# [TEXT BLOCK]
================================

Nudging -- Possibilities, Limitations and Applications in European Law and Economics

Nudging -- Possibilities, Limitations and Applications in European Law and Economics

Avishalom Tor, Notre Dame Law School

Description

Book Chapter

Avishalom Tor, The Critical and Problematic Role of Bounded Rationality in Nudging, in Nudging -- Possibilities, Limitations and Applications in European Law and Economics 3 (Klaus Mathis & Avishalom Tor, eds., 2016).

Nudging has become an increasingly popular policy tool on both sides of the Atlantic, even while scholars and commentators continue to debate its appropriate boundaries, efficacy, and legitimacy. The present chapter outlines a sympathetic, ‘internal’ critique of Nudge’s policy framework (Thaler and Sunstein 2008. Nudge: Improving decisions about health, wealth, and happiness. New Haven: Yale University Press) identifying a fundamental problem that has received little attention to date. Thaler and Sunstein define their key concept as the use of a particular toolkit (rationally-neutral behavioural interventions) to promote a specific policy goal (individuals’ self-judged well-being). To remain within the boundaries of these defining parameters, the chosen toolkit must nudge only by helping boundedly rational people better achieve their own ends. However, a closer look at this intuitively appealing approach reveals a fundamental problem of fit that should trouble even those who support Nudge’s mission. Namely, while the tools of nudging can sometimes promote its declared goals, other tools can often do so equally well or even more effectively. And the tools of nudging are equally suited to promoting goals that are excluded by Nudge’s own framework. This problem of fit causes some of Thaler and Sunstein’s own applications to breach the boundaries of what they define as legitimate nudges and, more significantly, obscures the broader potential of behaviorally-informed policies and the substantial trade-offs involved in their implementation.

================================

# [INPUT DATA]

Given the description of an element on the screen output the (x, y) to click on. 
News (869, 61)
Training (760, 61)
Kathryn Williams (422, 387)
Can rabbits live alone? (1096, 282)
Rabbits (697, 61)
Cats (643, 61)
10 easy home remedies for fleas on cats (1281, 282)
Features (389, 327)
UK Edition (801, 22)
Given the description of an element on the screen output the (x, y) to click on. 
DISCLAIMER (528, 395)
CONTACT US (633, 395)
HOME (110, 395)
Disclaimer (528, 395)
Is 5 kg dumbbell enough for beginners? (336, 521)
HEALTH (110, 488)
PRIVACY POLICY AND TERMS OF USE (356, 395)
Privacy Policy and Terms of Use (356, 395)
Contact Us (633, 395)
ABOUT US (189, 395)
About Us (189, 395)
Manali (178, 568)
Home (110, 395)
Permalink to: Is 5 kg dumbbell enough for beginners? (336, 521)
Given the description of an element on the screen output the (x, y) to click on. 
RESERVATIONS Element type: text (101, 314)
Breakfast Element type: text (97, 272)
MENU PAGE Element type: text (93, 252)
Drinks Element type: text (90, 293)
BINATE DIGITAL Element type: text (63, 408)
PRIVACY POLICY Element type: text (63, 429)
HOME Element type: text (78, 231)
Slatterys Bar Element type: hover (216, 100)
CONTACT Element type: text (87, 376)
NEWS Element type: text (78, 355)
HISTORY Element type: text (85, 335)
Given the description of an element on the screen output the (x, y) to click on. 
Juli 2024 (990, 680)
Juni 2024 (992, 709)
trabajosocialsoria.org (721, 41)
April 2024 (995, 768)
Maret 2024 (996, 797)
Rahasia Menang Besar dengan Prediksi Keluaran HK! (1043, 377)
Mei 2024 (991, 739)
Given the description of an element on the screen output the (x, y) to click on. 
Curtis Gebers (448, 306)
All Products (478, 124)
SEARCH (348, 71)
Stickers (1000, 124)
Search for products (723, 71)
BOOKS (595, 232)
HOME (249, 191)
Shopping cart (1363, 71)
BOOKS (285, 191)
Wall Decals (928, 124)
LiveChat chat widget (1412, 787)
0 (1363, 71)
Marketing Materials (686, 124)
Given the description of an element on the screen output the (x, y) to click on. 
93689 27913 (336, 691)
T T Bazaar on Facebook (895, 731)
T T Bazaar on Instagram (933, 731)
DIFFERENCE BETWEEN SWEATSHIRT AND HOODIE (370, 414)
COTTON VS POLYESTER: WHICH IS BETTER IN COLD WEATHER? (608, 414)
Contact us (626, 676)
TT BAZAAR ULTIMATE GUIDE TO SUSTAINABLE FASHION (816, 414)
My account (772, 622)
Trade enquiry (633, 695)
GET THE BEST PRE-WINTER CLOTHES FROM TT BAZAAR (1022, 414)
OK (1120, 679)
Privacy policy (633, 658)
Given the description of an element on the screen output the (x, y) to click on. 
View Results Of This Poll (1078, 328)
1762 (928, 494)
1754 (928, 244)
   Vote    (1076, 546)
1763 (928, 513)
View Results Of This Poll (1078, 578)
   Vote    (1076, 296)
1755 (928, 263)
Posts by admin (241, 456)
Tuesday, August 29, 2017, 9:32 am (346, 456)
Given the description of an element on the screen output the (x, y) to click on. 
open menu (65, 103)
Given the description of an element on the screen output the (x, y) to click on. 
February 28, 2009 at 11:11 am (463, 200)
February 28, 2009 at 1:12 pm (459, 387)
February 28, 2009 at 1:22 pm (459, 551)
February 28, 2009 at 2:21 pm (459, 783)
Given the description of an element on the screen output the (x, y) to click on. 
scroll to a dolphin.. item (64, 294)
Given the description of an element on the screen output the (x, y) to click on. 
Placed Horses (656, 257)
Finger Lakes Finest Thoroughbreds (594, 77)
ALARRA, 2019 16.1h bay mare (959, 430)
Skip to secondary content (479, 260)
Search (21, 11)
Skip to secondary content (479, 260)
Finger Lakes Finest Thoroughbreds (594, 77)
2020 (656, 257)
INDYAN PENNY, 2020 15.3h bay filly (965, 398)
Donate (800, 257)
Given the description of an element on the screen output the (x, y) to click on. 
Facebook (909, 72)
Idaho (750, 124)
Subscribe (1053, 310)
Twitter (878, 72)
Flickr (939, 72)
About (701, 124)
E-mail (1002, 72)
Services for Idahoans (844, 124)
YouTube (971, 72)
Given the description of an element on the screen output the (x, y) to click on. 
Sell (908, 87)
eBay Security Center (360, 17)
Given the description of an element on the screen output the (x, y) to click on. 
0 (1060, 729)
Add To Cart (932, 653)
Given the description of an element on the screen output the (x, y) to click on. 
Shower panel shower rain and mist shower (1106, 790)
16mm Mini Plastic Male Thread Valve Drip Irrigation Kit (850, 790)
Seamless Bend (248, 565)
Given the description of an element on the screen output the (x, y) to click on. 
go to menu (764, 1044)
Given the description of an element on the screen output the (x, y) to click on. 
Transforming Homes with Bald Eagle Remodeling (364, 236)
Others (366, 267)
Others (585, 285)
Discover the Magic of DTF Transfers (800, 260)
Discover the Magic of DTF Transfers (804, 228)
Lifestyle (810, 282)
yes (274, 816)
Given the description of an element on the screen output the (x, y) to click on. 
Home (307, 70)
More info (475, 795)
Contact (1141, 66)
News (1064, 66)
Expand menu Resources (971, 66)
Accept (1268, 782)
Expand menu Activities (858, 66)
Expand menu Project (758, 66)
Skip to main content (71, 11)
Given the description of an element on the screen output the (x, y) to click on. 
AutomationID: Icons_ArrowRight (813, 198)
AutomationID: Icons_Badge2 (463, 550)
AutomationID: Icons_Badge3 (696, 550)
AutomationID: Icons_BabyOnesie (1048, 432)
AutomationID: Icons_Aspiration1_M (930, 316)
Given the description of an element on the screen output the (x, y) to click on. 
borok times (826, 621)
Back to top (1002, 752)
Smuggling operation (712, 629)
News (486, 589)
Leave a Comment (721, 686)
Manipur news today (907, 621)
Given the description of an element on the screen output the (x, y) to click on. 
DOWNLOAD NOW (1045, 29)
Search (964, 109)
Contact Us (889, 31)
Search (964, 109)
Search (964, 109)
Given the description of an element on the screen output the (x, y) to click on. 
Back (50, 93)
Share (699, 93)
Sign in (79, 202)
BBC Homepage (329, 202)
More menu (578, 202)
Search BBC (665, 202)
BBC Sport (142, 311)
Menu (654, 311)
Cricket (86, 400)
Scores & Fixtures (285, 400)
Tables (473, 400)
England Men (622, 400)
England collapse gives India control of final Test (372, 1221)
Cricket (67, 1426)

================================

# [PROBLEMS AND TASKS]
1. Answer the following questions using the chapter description above.
(a) With which law school is Avishalom Tor listed?
(b) Who edited the volume in which the chapter appears?
(c) What policy goal do Thaler and Sunstein name as part of their key concept?
2. Reproduce the part of the chapter description above from "Avishalom Tor, Notre" up to and including "Tor, eds., 2016).".

# [COMPLETED EXERCISE]
1.
(a) Notre Dame Law School
(b) Klaus Mathis and Avishalom Tor
(c) Individuals’ self-judged well-being

2.
Avishalom Tor, Notre Dame Law School

Description

Book Chapter

Avishalom Tor, The Critical and Problematic Role of Bounded Rationality in Nudging, in Nudging -- Possibilities, Limitations and Applications in European Law and Economics 3 (Klaus Mathis & Avishalom Tor, eds., 2016).